Previous research has shown that nurses pay infrequent attention to dietary and physical activity behaviours in children at CHC centres [16]. Considering that overweight and obesity is a growing concern in young children [1], and a sensitive topic with many barriers in health conversations [30, 32]. From this perspective, there is a need for new and innovative tools, such as Saga Stories in health talks’, to be used in these conversations. Furthermore, to have time for the discussion was considered a key facilitating factor.

Methodological considerations

A strength with the data collection was that the CHC nurses represented all three regions that had participated in the study, and a variety of CHC centres in these regions. Furthermore, the CHC nurses represented varying work experience and were in different ages. A limitation was that some CHC nurses declined to participate. The main reason for declining to participate in the interview were time limitations.

All interviews were rich and contributed to data saturation before data collection was completed.

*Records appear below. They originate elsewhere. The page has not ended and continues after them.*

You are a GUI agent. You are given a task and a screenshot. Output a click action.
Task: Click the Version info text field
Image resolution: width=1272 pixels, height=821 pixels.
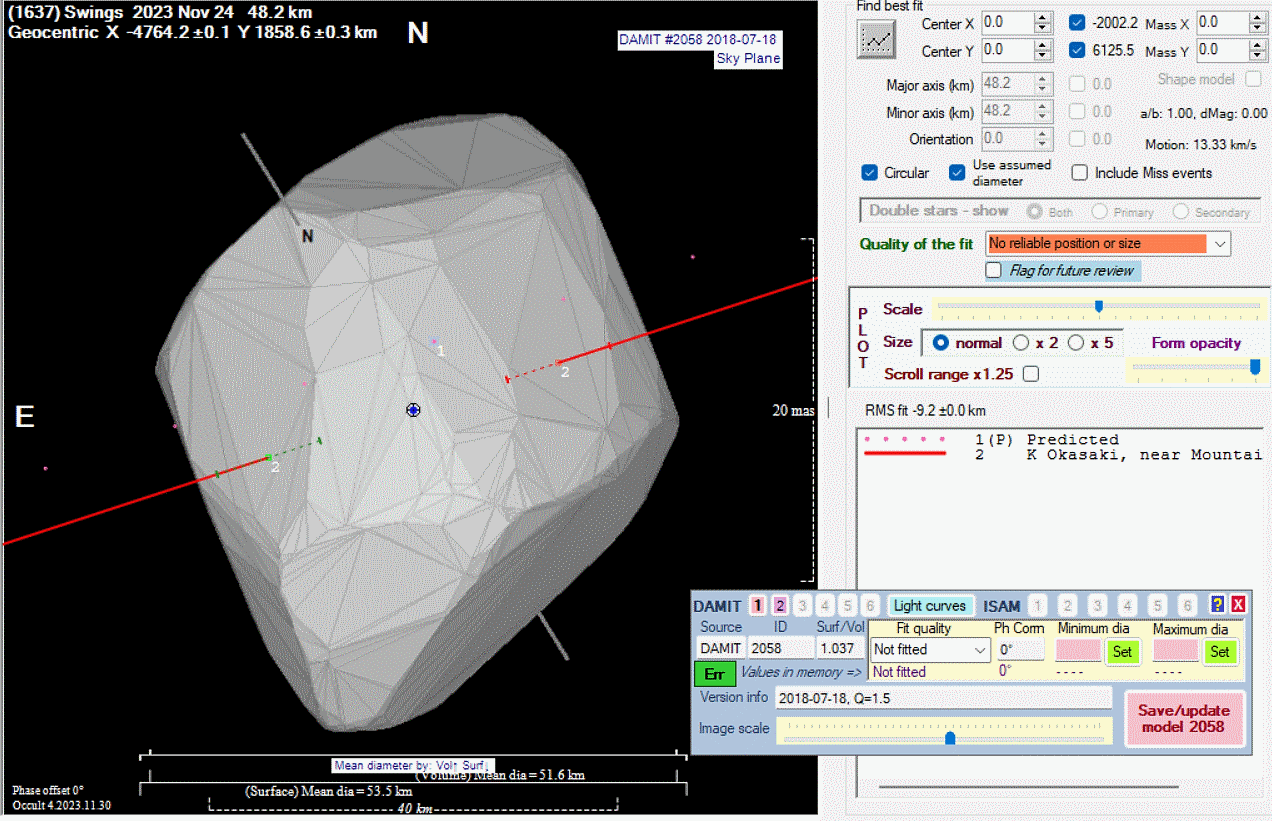pos(943,697)
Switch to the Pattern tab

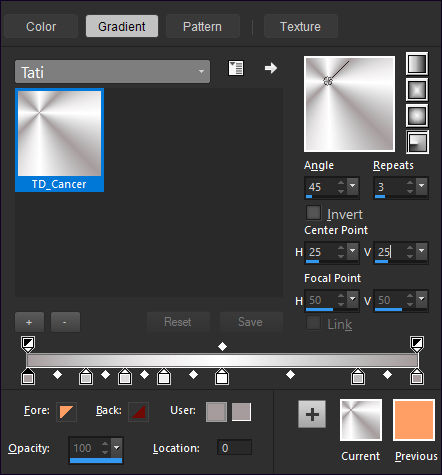(x=202, y=26)
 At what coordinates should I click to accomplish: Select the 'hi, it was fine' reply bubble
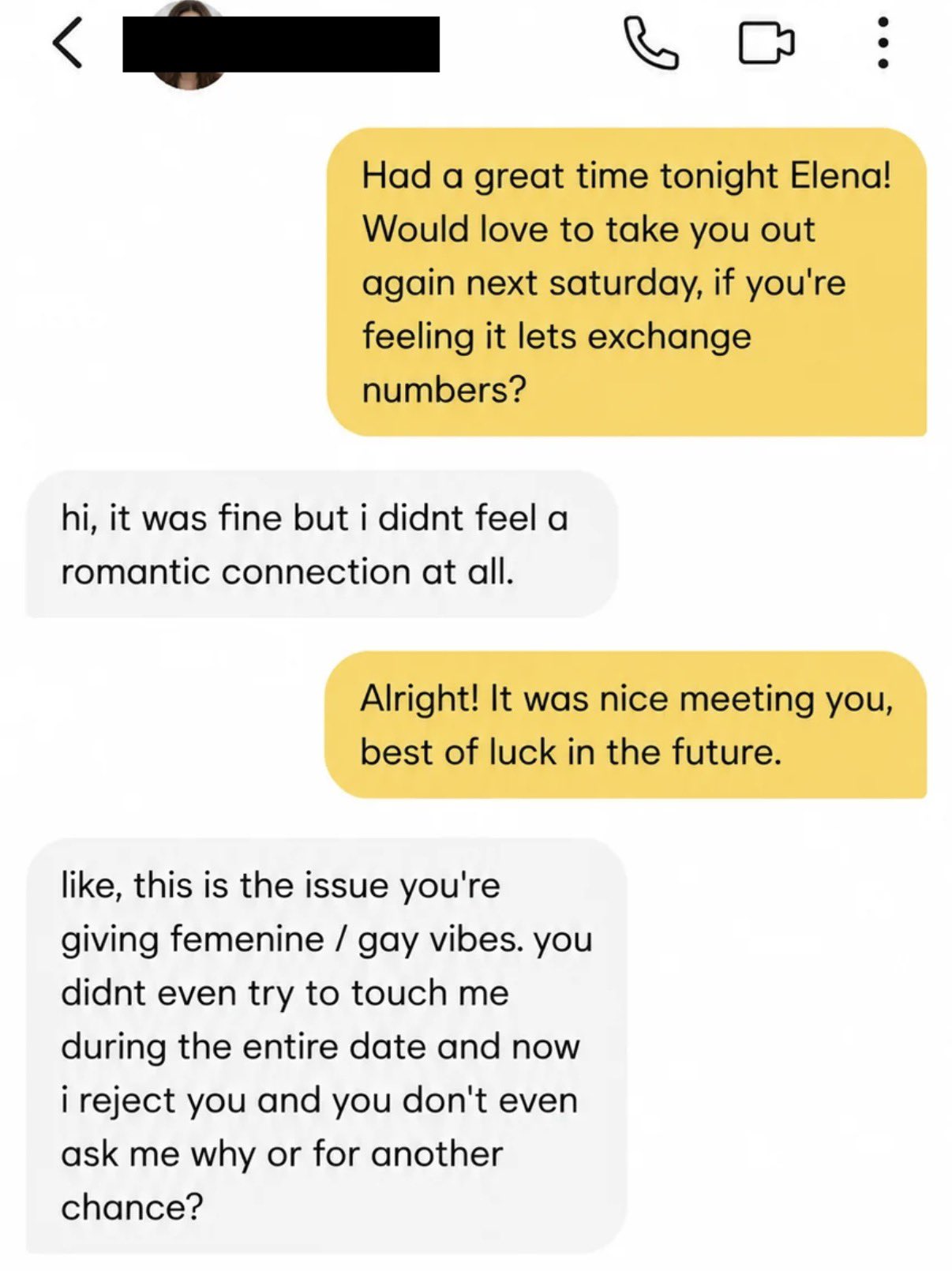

Data was collected through telephone interviews due to the Covid-19 pandemic. It is possible that a face-to-face interview would have provided a more nuanced picture of the CHC nurses’ experiences of the material. A strength in the process of analysis was the researcher triangulation, with three researchers conducting the content analysis.

Conclusions

This study explored CHC nurses’ experiences of the usability of the ‘Saga Stories in health talks’ material. Overall, the CHC nurses found the material, including the illustrations, to be an appreciated and suitable tool for health talks. The CHC nurses emphasised how the material helped them both to capture the child’s interest and to involve the parents in the health talks. The focus on healthy lifestyle habits in the material specifically facilitated the conversation with parents. A challenge with the conversation was to conduct the health conversation during the 4-year routine visit, since the visit had many other mandatory health checks, and since some children couldn’t concentrate on the conversation. To use the material at the 5-year routine visit could be a better option. Thus, more research is needed to explore implementation of the material in CHC in 5-year children. The next step is to evaluate the effectiveness of the “Saga Stories in health talks” on parental self-efficacy to promote healthy lifestyle behaviors in their children as well as implementation outcomes within CHC using a hybrid type 1 effectiveness-implementation design [33].